HOMETOWN: Essex, NY | HOME BASE: Burlington, VT
Hi, I’m Neely Fortune and I am an endurance athlete.
It feels a little bit surreal to call myself that, because growing up I was never really athletic. Not because I didn’t have the capability to be athletic, but because I was always told, by coaches, teachers, pop culture, and myself, that I was not an athlete. Coaches told me that I didn’t have the body type to be a runner (I believe “too much girth” was the exact quote.) Teachers told me that I lacked the discipline. Pop culture told me that I could either be feminine or an athlete, not both. I told myself they were right.
Growing up, I had always thought that to be happy and seem interesting to others I needed to find my one true identity, my one label, and build myself around it. I had always enjoyed being “feminine,” i.e. makeup and fashion and pink, so that was the reality I embraced. But I soon discovered other passions: backpacking, running, the outdoors. Most of which are the polar opposite of the “feminine” persona I thought I needed to embody in order to be happy and well liked. Because you can’t wear pink in the woods; you can’t wear lipstick during a race; you can’t like high heels and hiking boots… right?

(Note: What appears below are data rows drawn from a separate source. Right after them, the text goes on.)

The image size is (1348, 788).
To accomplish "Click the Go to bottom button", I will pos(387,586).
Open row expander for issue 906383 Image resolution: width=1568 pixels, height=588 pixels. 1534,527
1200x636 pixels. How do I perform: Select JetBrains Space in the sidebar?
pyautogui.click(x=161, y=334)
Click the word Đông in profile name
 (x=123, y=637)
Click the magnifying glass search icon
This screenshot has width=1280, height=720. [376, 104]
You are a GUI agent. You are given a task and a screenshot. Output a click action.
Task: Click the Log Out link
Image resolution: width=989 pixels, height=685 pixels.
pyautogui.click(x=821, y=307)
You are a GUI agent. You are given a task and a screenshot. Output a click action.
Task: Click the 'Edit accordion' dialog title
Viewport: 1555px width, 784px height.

When my life took some unexpected turns, I was faced with the harsh reality of how short this life really is. I was left wondering why I was putting so much energy into not being happy. Why I was trying to force myself into a box that I clearly did not fit into. I didn’t know it at the time, but the scientist in me decided to devise an experiment: what if rather that choosing one label, I chose them all. And not just a pinch of this and a dash of that, what if I really pursued all of my passions to the fullest? So, in the fall of 2014 I ran my first ultramarathon and entered my first pageant.
In the last three years I have run over 50 endurance races including the Leadville 100, competed in six pageants including Miss USA, and summited 40 peaks, including ones in Chilean Patagonia. I think what really makes me Darn Tough is my passion for challenging stigmas and stereotypes. I want to empower women to embrace themselves entirely and to make their own definition of what femininity is. Never let anyone tell you who you are, and never let anyone tell you what you can’t do.
I am Neely Fortune. I am an outdoor educator, wildlife biologist, and survival skills expert. I am Miss Vermont USA 2016. I am a race director and an ultramarathon runner. I am Darn Tough.